We danced to a bad band and then left around midnight to wile away the hours until morning (like most seniors, we felt we had to stay out all night.)
We were legally allowed at 18 to go to bars and nightclubs. We did–but not to excess (my mother would have killed me!). We didn’t abuse the privilege. We moved on to an all-night coffee shop, ate fries and talked about plans after graduation. Finally we found ourselves in front of the Metropolitan Museum of Art daring each other to wade in the fountains. Then it started to rain. We huddled miserably in the stone doorways of the museum until around 5 A.M. when we were happy to go over to Judy Kwek’s parents’ apartment. Her folks had nicely invited all prom survivors over for a breakfast of doughnuts and coffee.
Sadly, the 21st-century overindulgence to which Hoagland objects isn’t unique to his Long Island school. It’s everywhere in these kids’ lives–heck, it’s the basis of a new reality show about sweet-16 parties. The kids on “My Super Sweet 16,” aired on (surprise!) MTV, have incredible blowouts that cost more than a wedding. These teenagers are well off so I suppose their parents can do what they like–but the way the kids talk to their parents and what they expect from them is unbelievable.
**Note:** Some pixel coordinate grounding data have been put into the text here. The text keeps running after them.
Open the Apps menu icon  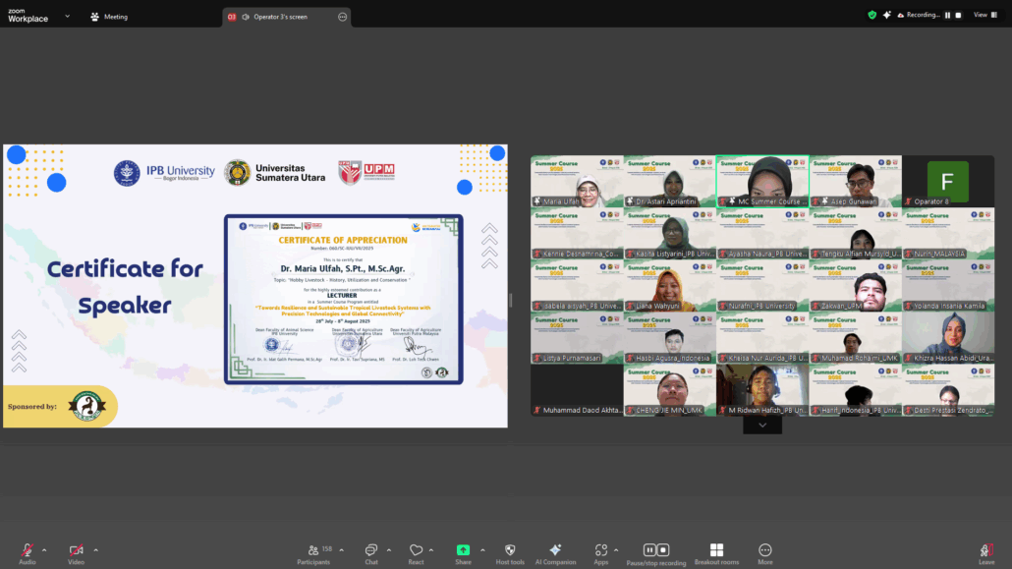pos(600,550)
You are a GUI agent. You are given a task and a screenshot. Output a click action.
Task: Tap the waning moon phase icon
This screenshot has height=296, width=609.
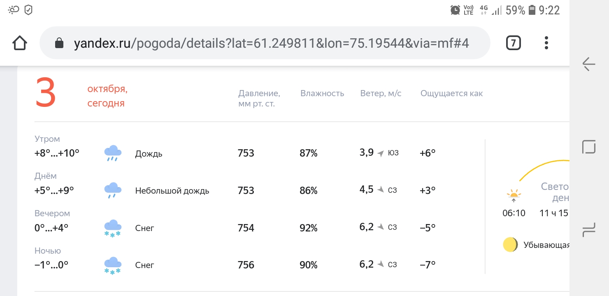point(510,245)
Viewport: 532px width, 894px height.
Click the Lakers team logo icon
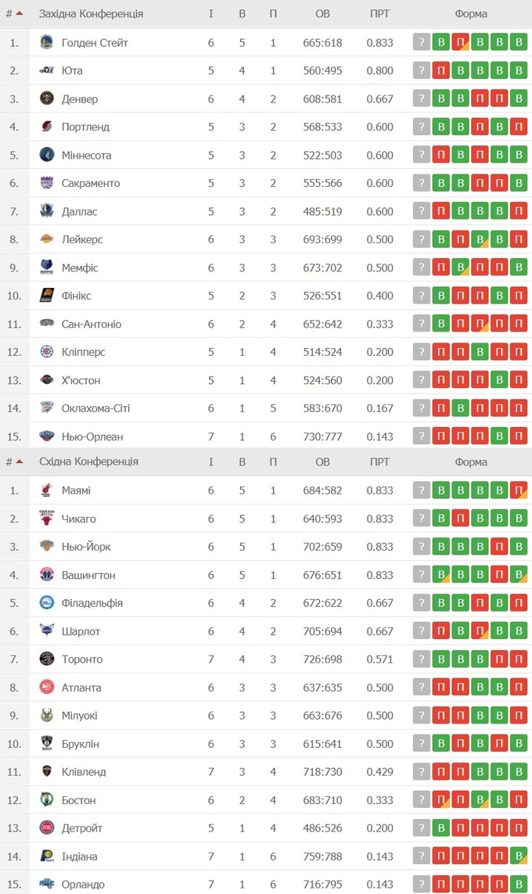coord(46,239)
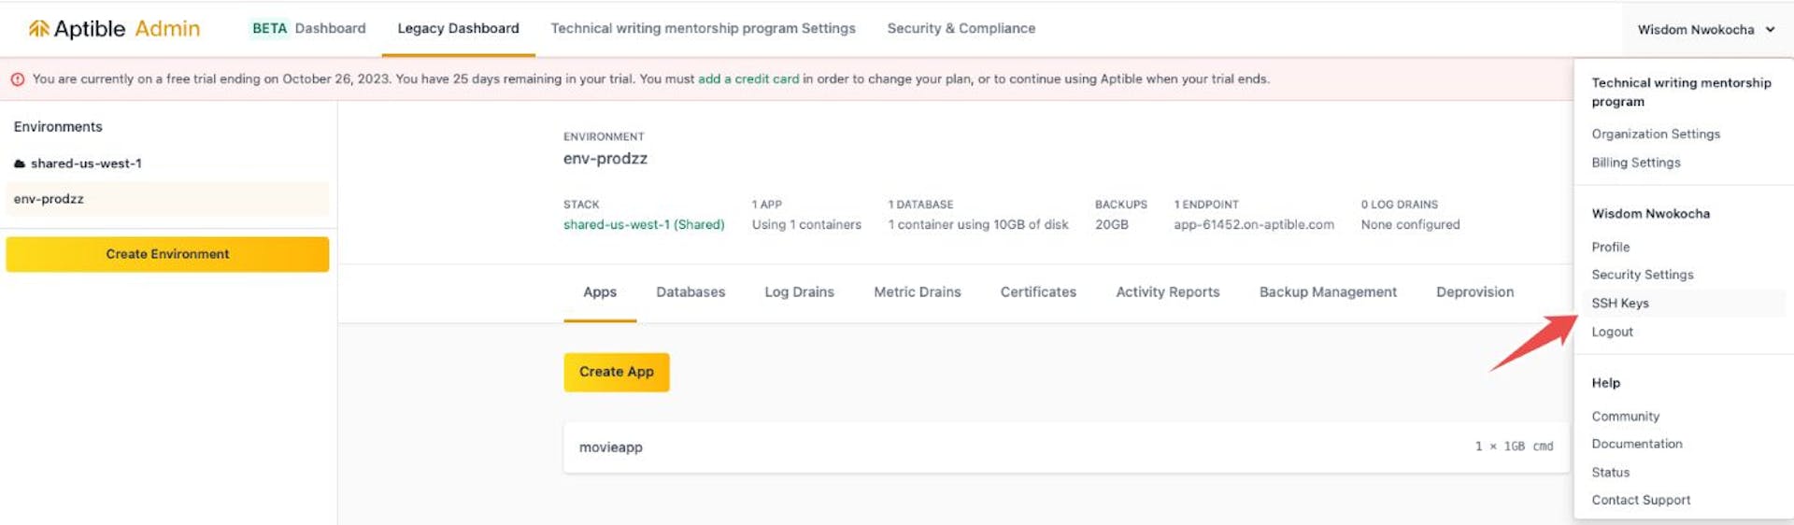Switch to the Legacy Dashboard tab

[458, 29]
They go ballistic if their parents offer to buy them a used car as a birthday gift, not some jalopy but a certified, pre-owned, luxury car like a BMW or a Lexus.
If I had ever spoken that way to my mom at my sweet-16 party (if I’d had one), not only would I not have received a luxury car, (which I didn’t–I leased my first car, a seven-passenger minivan, all by myself 20 years later without my mommy), but I wouldn’t have seen 17. And, to this day, I am respectful and polite to my mother. After all, she has my prom photos.
So, in a few days, despite my husband’s disbelief, our daughter will go off to her first school dance where, we are assured by our priest at her parochial school, “no one will actually dance.” It will be, more accurately, her first school “mill around.” She’ll hang out with her friends in the gym and have some good healthy fun on the cheap. As it should be.
–Susan Konig, a journalist, is author of Why Animals Sleep So Close to the Road (And Other Lies I Tell My Children).